• _YOUR OBJECTIVE_
Reproduce the entries exactly, but keep the pictures out of the copy.

• _INFORMATION GIVEN_
::::
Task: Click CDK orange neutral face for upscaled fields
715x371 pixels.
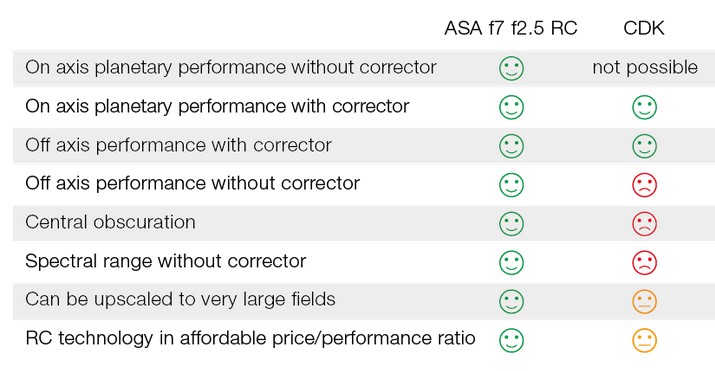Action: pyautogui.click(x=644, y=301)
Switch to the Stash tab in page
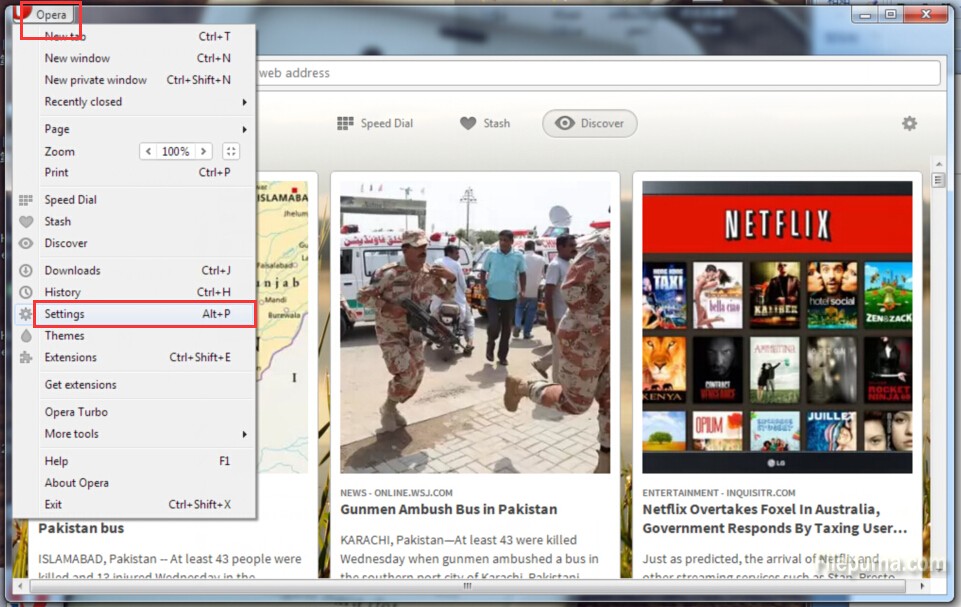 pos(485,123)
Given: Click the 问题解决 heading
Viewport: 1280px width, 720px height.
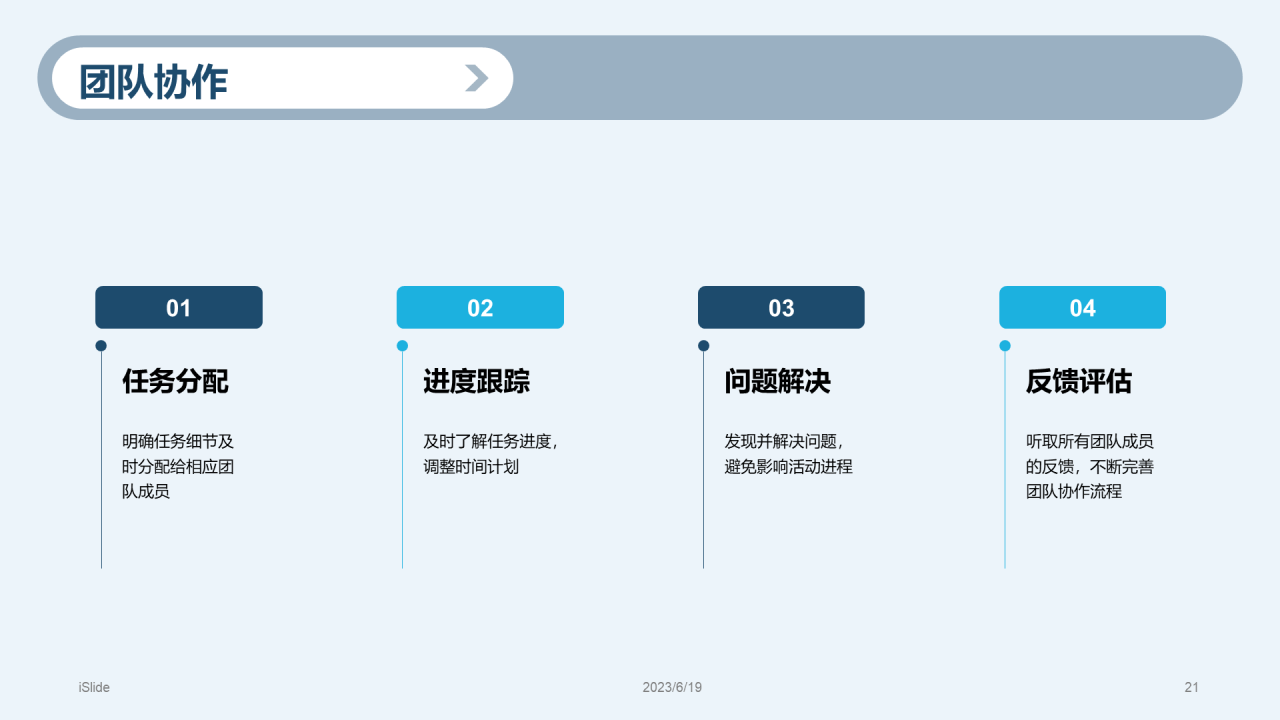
::::
• _THE COMPLETED TASK_
Task: Click CDK orange neutral face for upscaled fields
715x371 pixels.
Action: pyautogui.click(x=644, y=301)
Switch to the Stash tab in page
 pos(485,123)
Given: Click the 问题解决 heading
Viewport: 1280px width, 720px height.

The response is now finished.